Il calore record registrato a giugno, con picchi che hanno sfiorato i 38 gradi, ha messo a dura prova le infrastrutture esistenti. Stuart Machin, l’amministratore delegato del gruppo, ha ammesso apertamente le difficoltà incontrate durante i recenti picchi di temperatura: “Non c’è dubbio che abbiamo faticato nei nove giorni di calore estremo”. Un’ammissione che ha accompagnato l’annuncio di investimenti significativi in nuovi impianti di refrigerazione, inclusi modelli dotati di porte per mantenere meglio la temperatura, progettati per resistere fino a 45 gradi Celsius. La decisione nasce da una consapevolezza pragmatica: l’azienda sta infatti “ipotizzando che farà più caldo” nei prossimi anni.
La sfida non è solo tecnica ma riguarda anche la gestione della catena di approvvigionamento e della domanda. La richiesta di gelato, ad esempio, è stata così elevata da esaurire sei linee di prodotti, spingendo un fornitore ad assumere dieci collaboratori extra per cercare di tenere il passo. Marks & Spencer non è l’unica realtà in questa battaglia contro il termometro: Simon Roberts, amministratore delegato di Sainsbury’s, ha sottolineato come i loro team abbiano lavorato “ventiquattr’ore su ventiquattro” per garantire il funzionamento dei frigoriferi, con investimenti che ammontano a “centinaia di milioni di sterline” per aggiornare circa cento punti vendita.
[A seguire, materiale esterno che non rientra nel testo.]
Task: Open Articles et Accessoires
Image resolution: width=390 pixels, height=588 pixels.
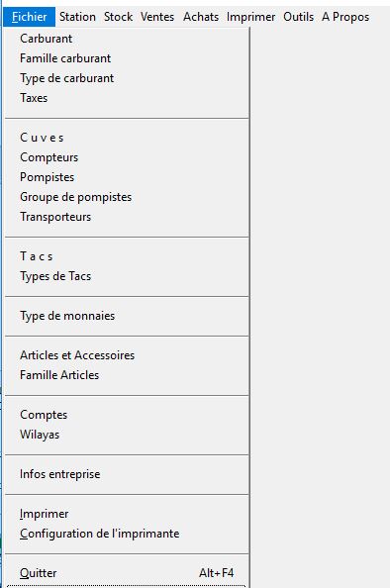Action: pyautogui.click(x=127, y=355)
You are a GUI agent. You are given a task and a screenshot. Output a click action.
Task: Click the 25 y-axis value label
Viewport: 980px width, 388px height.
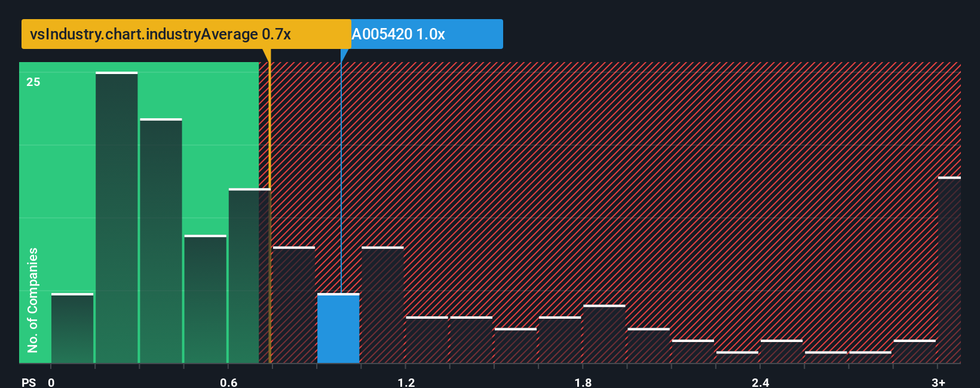[33, 82]
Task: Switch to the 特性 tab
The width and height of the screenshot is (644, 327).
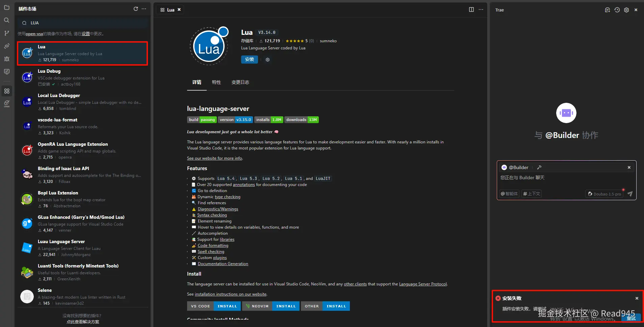Action: coord(216,83)
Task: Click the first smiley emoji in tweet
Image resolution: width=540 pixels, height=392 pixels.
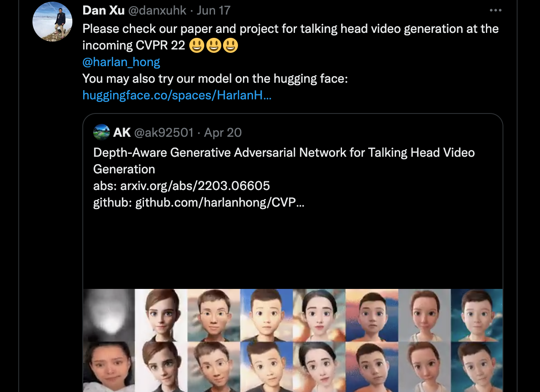Action: pos(197,45)
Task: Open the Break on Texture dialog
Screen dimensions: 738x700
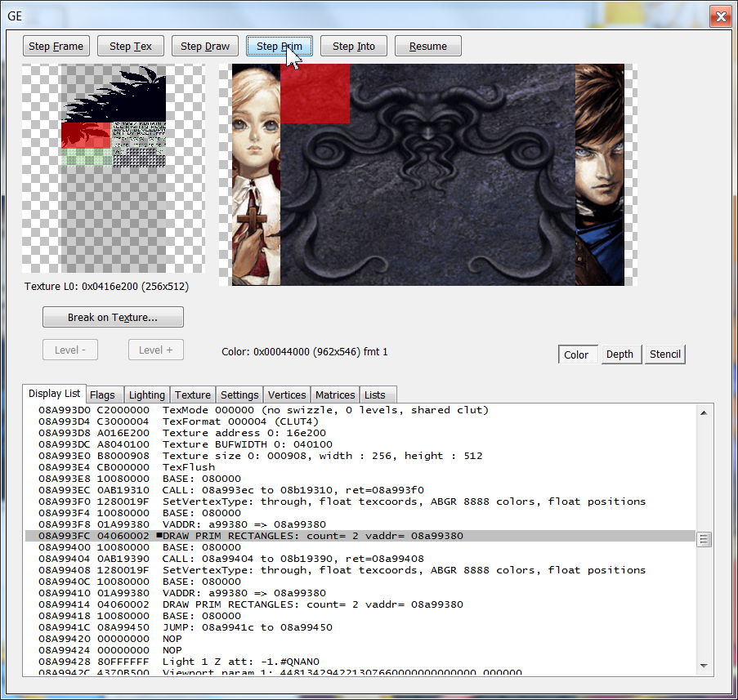Action: 113,317
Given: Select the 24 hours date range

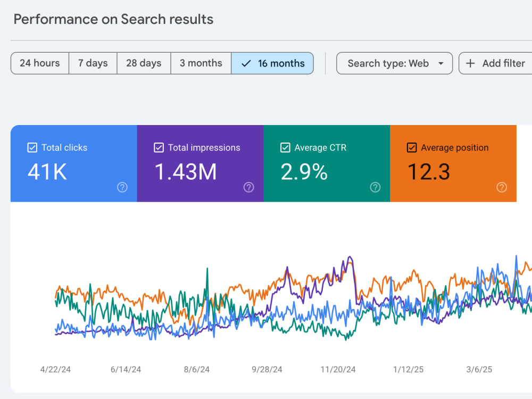Looking at the screenshot, I should pyautogui.click(x=40, y=63).
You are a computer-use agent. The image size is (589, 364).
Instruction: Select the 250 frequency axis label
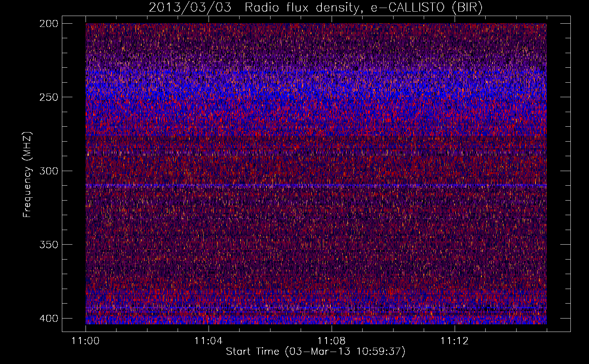pyautogui.click(x=49, y=97)
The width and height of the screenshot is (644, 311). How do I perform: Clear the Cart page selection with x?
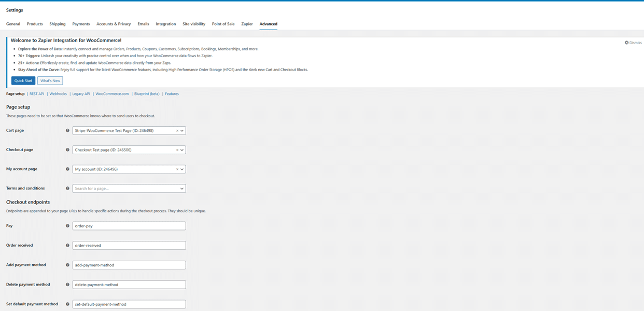click(x=177, y=131)
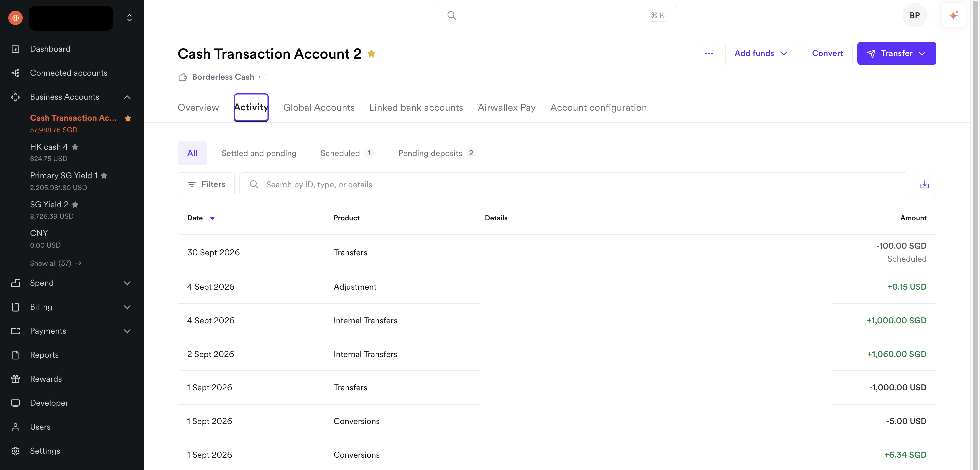
Task: Click the Dashboard icon in sidebar
Action: (16, 49)
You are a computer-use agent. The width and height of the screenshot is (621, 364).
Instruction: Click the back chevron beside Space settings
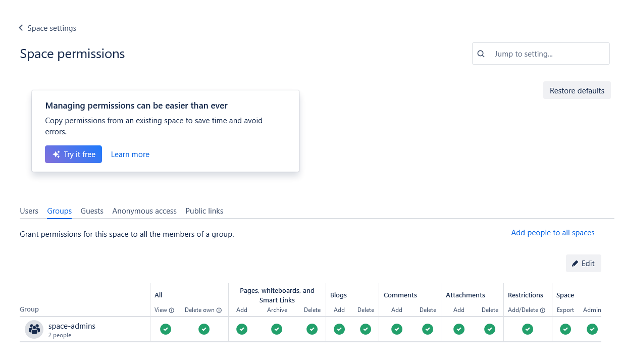tap(21, 28)
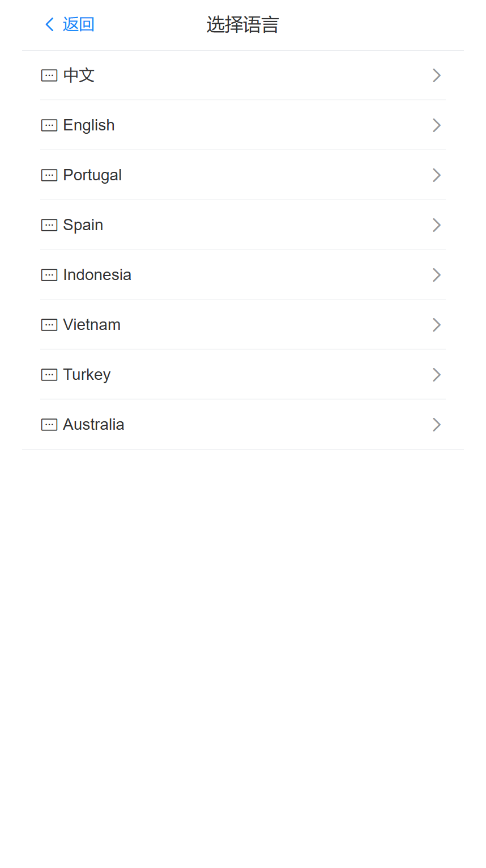Open the chevron arrow on Vietnam row
This screenshot has height=868, width=486.
coord(436,325)
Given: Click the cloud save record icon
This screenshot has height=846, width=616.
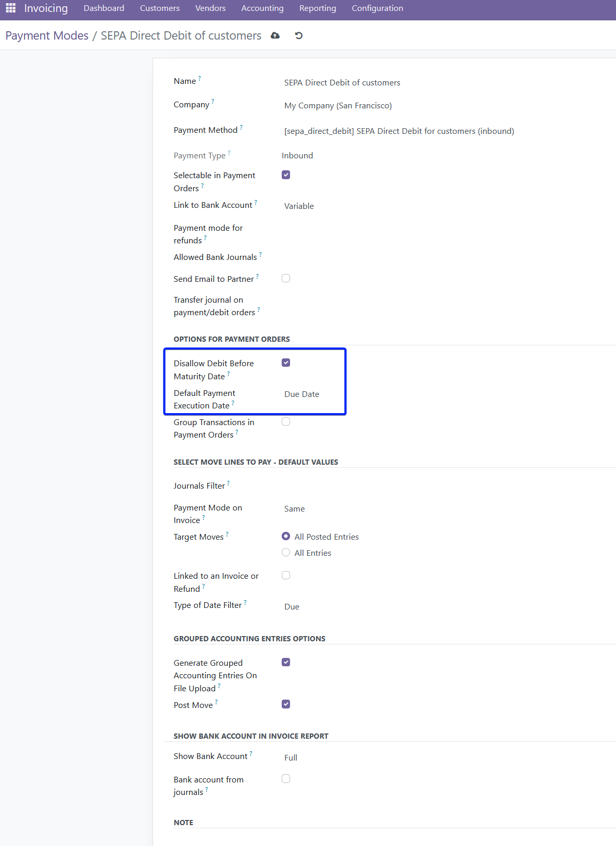Looking at the screenshot, I should coord(275,35).
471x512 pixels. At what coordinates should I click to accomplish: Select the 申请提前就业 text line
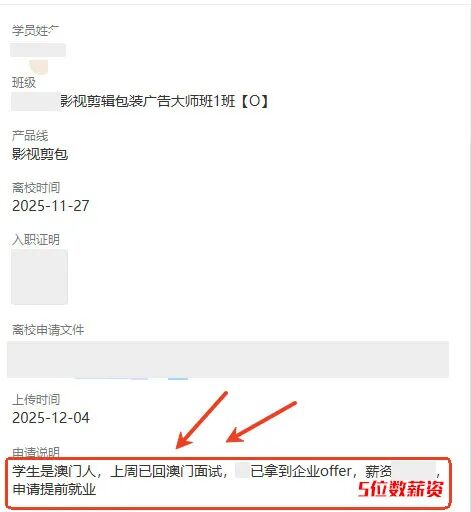[x=54, y=489]
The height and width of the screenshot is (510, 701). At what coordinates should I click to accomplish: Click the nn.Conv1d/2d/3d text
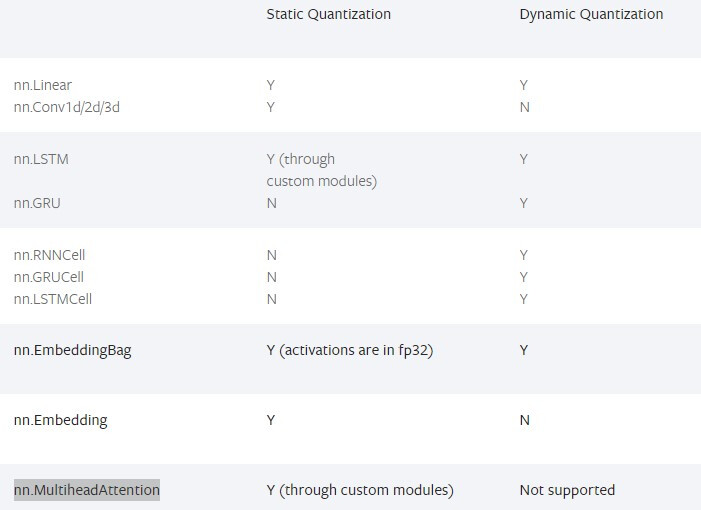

Queste misure rispondono a un allarme lanciato dal Comitato per i Cambiamenti Climatici, secondo cui il Regno Unito è stato “costruito per un clima che non esiste più” e necessita di cambiamenti urgenti per sopravvivere al riscaldamento globale. Lo scorso mese è stato registrato il giorno di giugno più caldo di sempre con una temperatura massima provvisoria di 37,7 gradi, un valore si è avvicinato molto alla temperatura più alta mai registrata nel Regno Unito, pari a 40,3°C, rilevata nel 2022.